The Lasso loss is a regularized version of the MSE. It adds a penalty term to the MSE, which penalizes the model if it tries to use too many features.

Lasso = \frac{1}{N} \sum_{i=1}^{N} (y_i - \hat{y}_i)^2 + \lambda \sum_{j=1}^{M} |w_j|

Where $\lambda$ is a hyperparameter that controls how much we want to penalize the model for using too many features.

Coordinate Descent for Lasso Loss

Our goal here is the same as in the polynomial or linear regression case: we want to find the weights that minimize the Lasso loss. However, we notice that we can’t use the gradient descent algorithm because the penalizing term is not differentiable at 0!

So instead of going over all the weights at the same time, we can optimize one weight at a time while keeping the others fixed. This is called coordinate descent.

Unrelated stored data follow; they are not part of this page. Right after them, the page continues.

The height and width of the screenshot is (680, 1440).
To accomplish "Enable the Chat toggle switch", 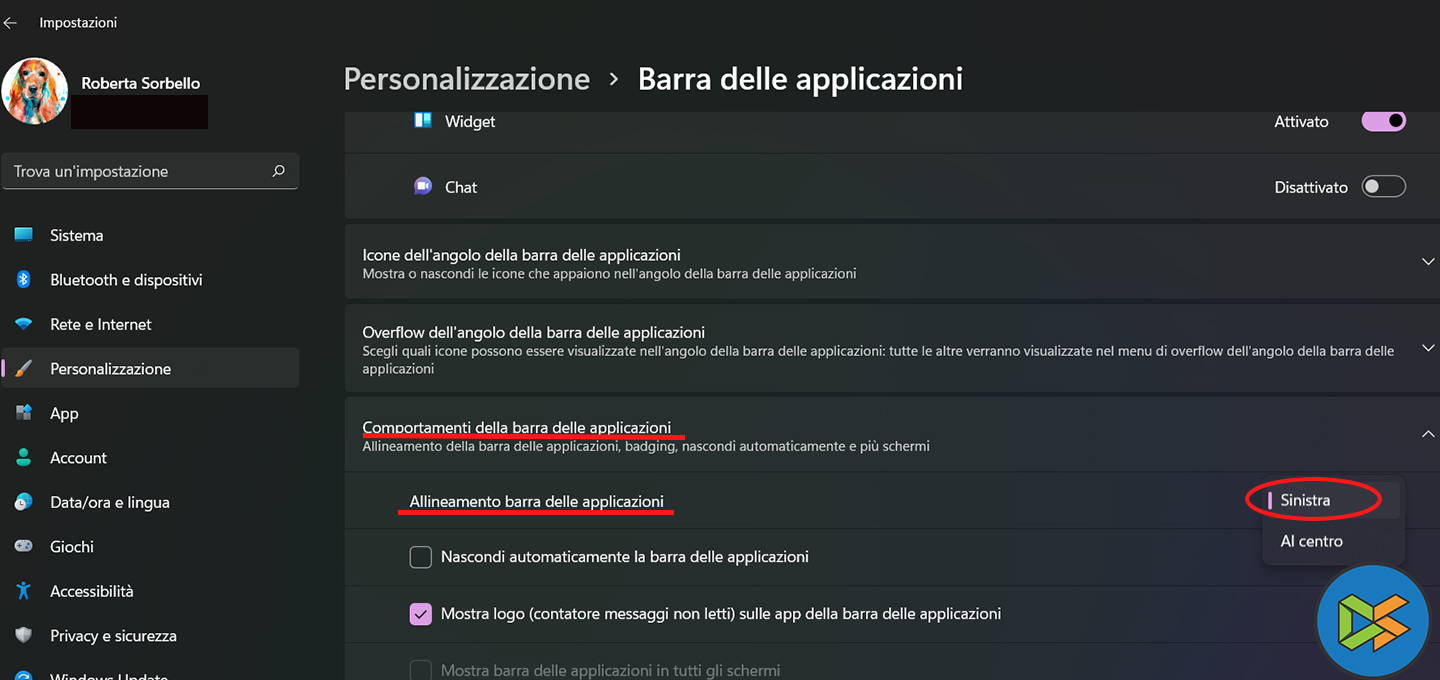I will pos(1384,187).
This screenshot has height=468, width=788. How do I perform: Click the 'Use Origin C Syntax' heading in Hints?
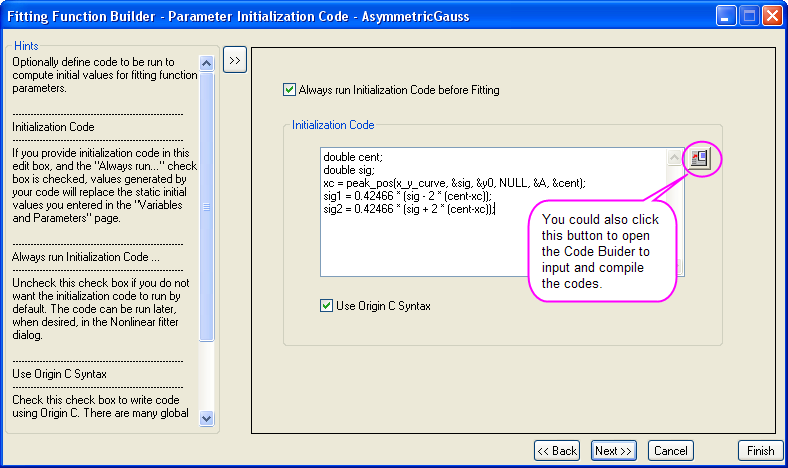click(60, 374)
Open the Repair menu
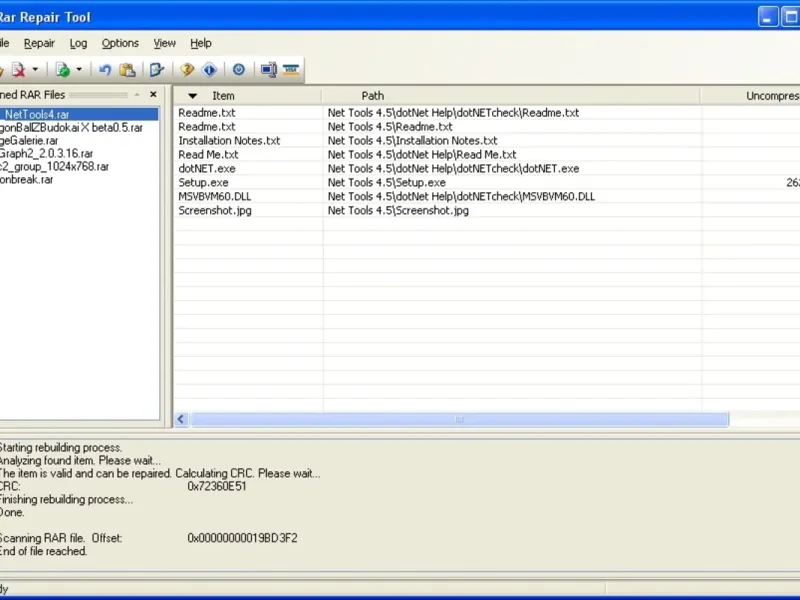 tap(39, 43)
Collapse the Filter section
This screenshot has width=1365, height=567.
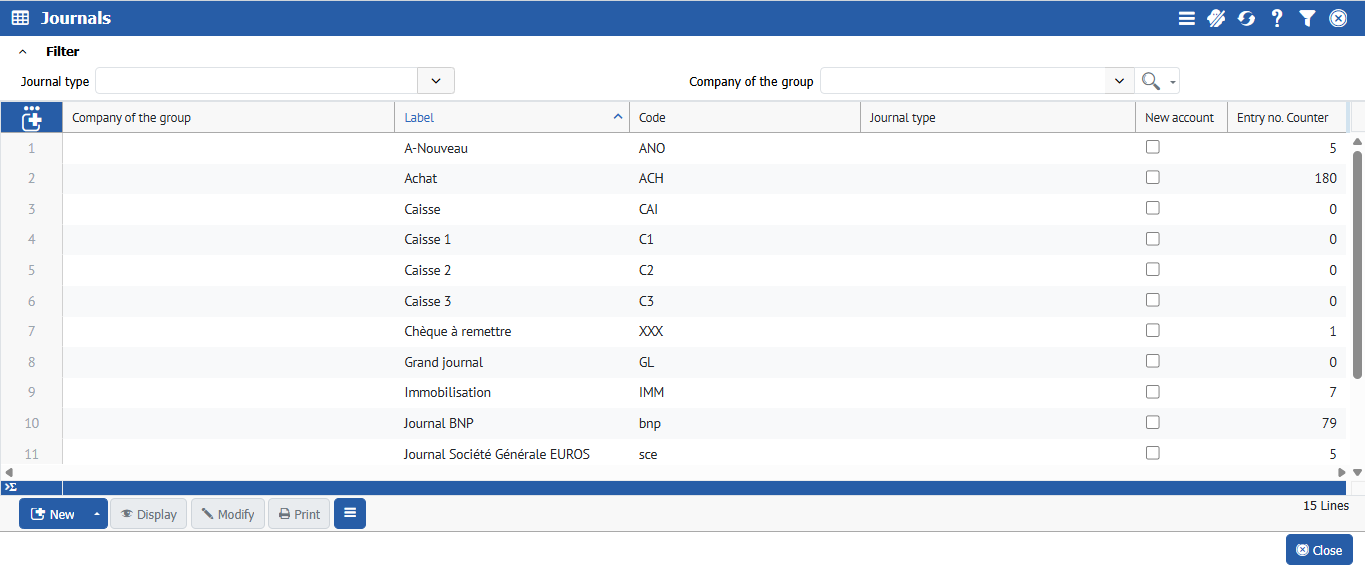23,52
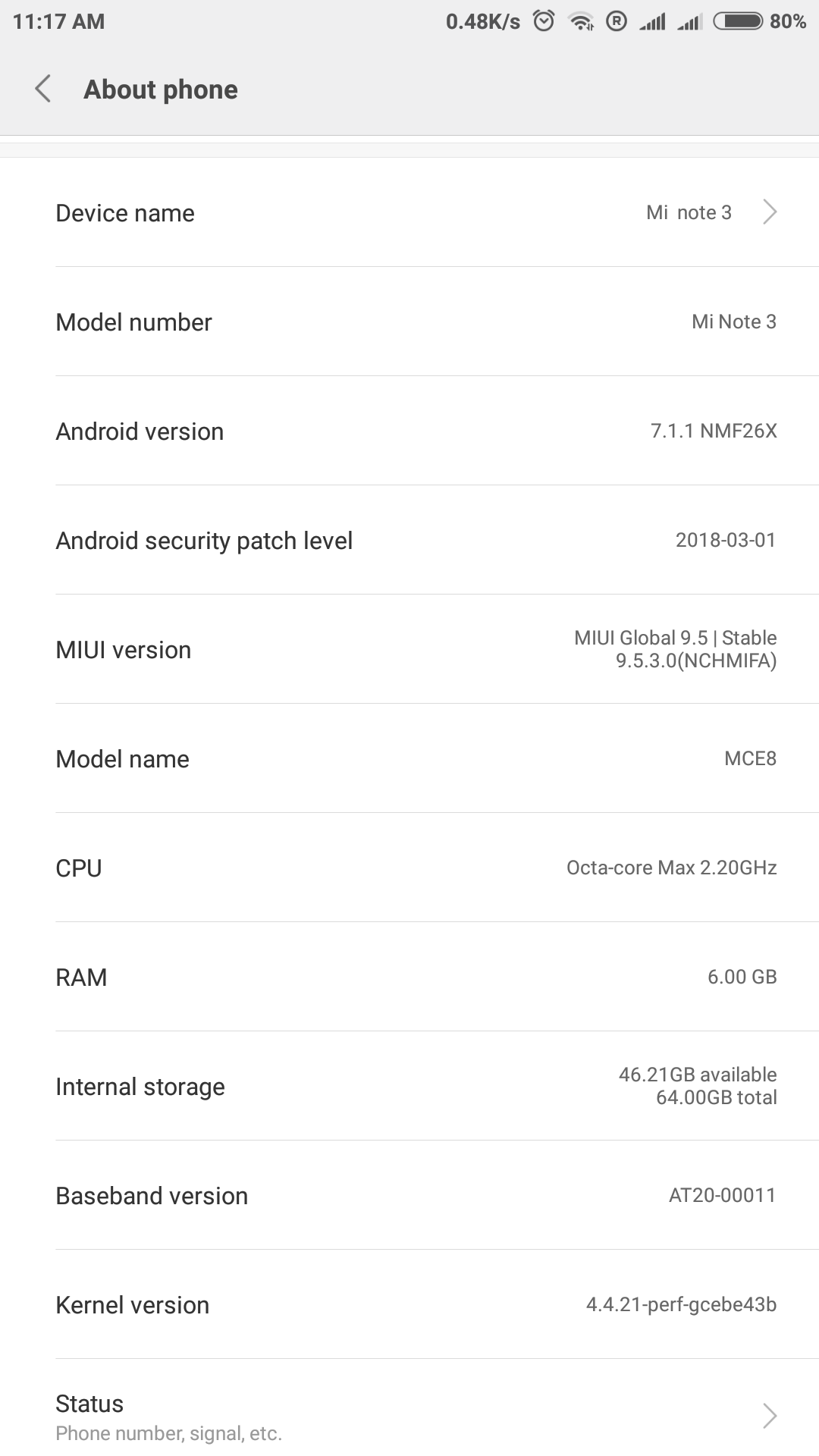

The basic idea goes like this:

Initialize the weights to 0.
For each weight, find the value that minimizes the Lasso loss while keeping the other weights fixed. This is a one-dimensional optimization problem, which can be solved using a simple line search.
Repeat step 2 until convergence.

So let’s calculate how to update the weights for linear regression!

Coordinate Descent for Linear Regression

Here’s basic model for linear regression:

\|\,y - Xw\,\|_{2}^{2} \;=\; \sum_{i=1}^{N} \bigl(y_{i} - (x_{i} \cdot w)\bigr)^{2}.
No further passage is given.